• _Estratto_:
Quindi con un pò di incoscenza e oliando per bene gli umori dei miei genitori, ai tempi vivevo ancora con loro, mi sono buttato nelle prime 2 esperienze sopra i 4000m del M. Rosa.
La prima assieme al mio caro amico Giovanni, Catanese nato ai piedi dell’Etna, conosciuto in fabbrica nelle lunghe giornate davanti alla fresa CNC…
La seconda con gli amici di sempre, Gigetto, Piut e Pelle.
Dai miei diari..
31-01/09/2002
Per pura coincidenza la centesima uscita del mio diario è quella che riporta la salita alla vettà più importante della mia “vita da frequentatore dell’Alpe”, il M. Rosa. A dire il vero mi avvicino al massiccio solo quest’anno ma l’idea di salire alla Margherita è vecchia di almeno 5 anni. L’idea iniziale infatti era partita dal sottoscritto, da Buso, da Don Franco e Gigetto.. poi vuoi per mancanza di tempo e carenza di mezzi di trasporto il Rosa è rimasto un’utopia nella mente di noi montanari friulani. L’unico che ci prova per ben 2 anni di fila è Buso che, con Cogo, ogni anno arriva all’arrivo della cabinovia e per la nebbia vede a fatica i suoi piedi. Anche quest’anno l’uscita sembra che non riesca: Franchetto ha l’otite, Gigetto 2 gg prima della partenza viene ricoverato per una tonsillite simil-fulminante.. Giovanni deve lavorare…..Purtroppo le nubi nere che si affollano nella mia testa non lasciano spazio a pensieri positivi.
Da un mese i preparativi impazzano.. Rompo le balle un pò a tutti, Buso, Mario Cuder, Gjate, Giuliattini per procurarmi il materiale che solitamente qua non si usa: occhiali da ghiaccio, mascherina, corde da 9mm, ramponi… Alla fine riesco ad avere tutto ed in abbondanza, addirittura 3 paia di occhiali da ghiaccio!

• _Voci archiviate_:
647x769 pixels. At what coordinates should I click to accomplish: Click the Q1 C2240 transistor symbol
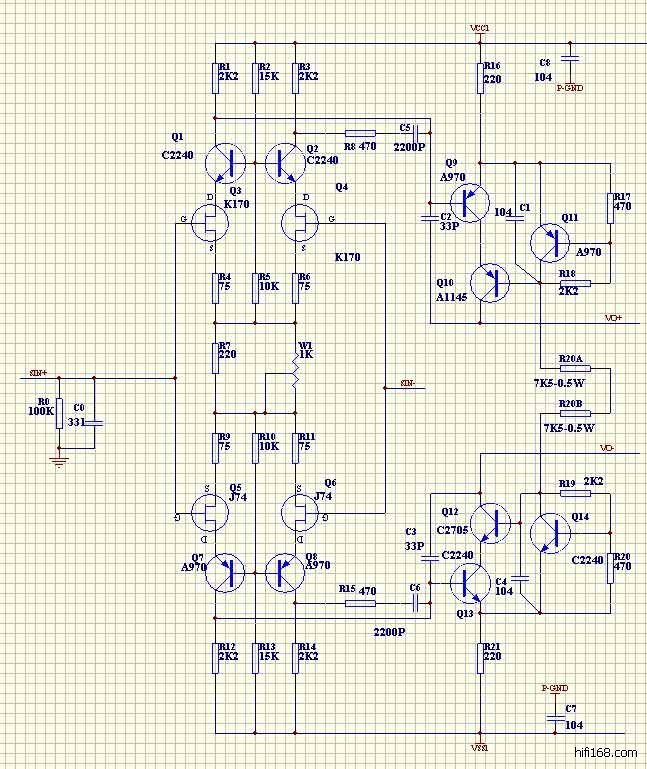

--

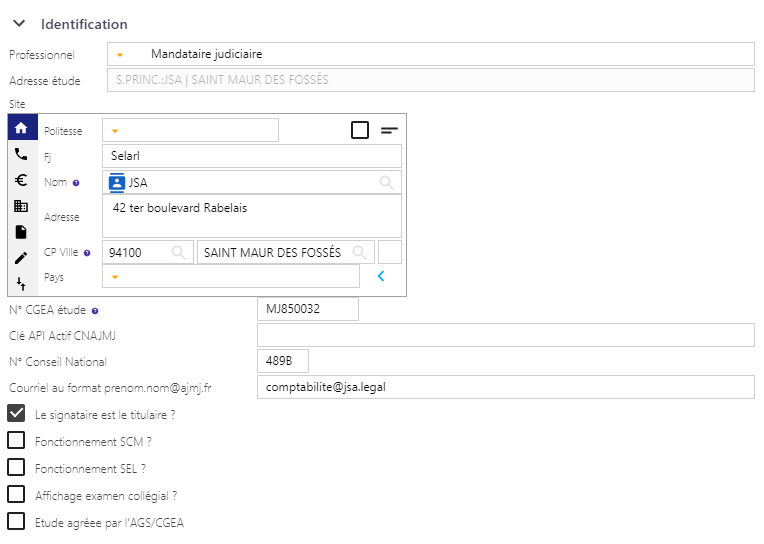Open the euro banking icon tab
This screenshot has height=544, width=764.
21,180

==

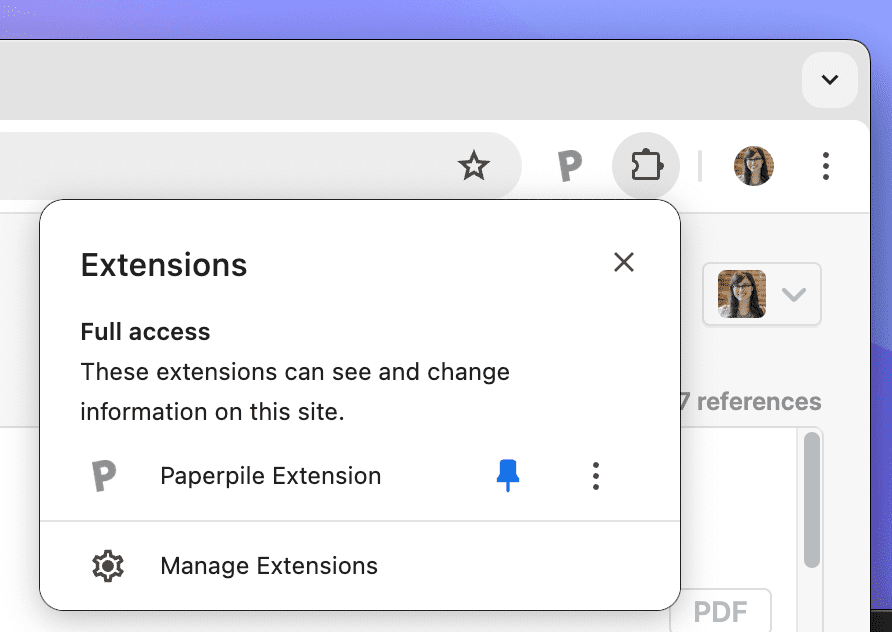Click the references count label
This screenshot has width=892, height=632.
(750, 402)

• _Sfide_:
**A)** Nel diario sulla salita al Monte Rosa, quante paia di occhiali da ghiaccio riesce a procurarsi chi scrive?
**B)** Riassumi in due frasi il diario sul Monte Rosa.
**C)** Scrivi il seguito del diario sulla salita al Monte Rosa, ripartendo dopo l'ultima frase.

• _In risposta_:
**A)** Tre paia.

**B)** Chi scrive racconta le sue prime due esperienze sopra i 4000 metri sul Monte Rosa, la prima con l'amico Giovanni e la seconda con gli amici di sempre, e ricorda che l'idea di salire alla Margherita risaliva ad almeno cinque anni prima. Tra le malattie e gli impegni dei compagni l'uscita sembra non riuscire, ma dopo un mese di preparativi riesce a procurarsi tutto il materiale necessario, e in abbondanza.

**C)**
5 giorni di acclimatamento a Lignano con Elisa mi rilassano e psicologicamente mi preparano a questa salita. Il ritorno a casa mi vede in mezzo alle brutte notizie sopra descritte però alla fine Giovanni si libera e decidiamo di andare soli. Ognuno compra qualcosa il giorno prima, il materiale è ok tranne lo ziano di Giò che non si presenta nelle condizioni per affrontare un 4000; convengo assieme a lui che sarà meglio prestargli il mio e così il Cassin Mezzalama fosforescente gli coprirà le spalle sulle alture.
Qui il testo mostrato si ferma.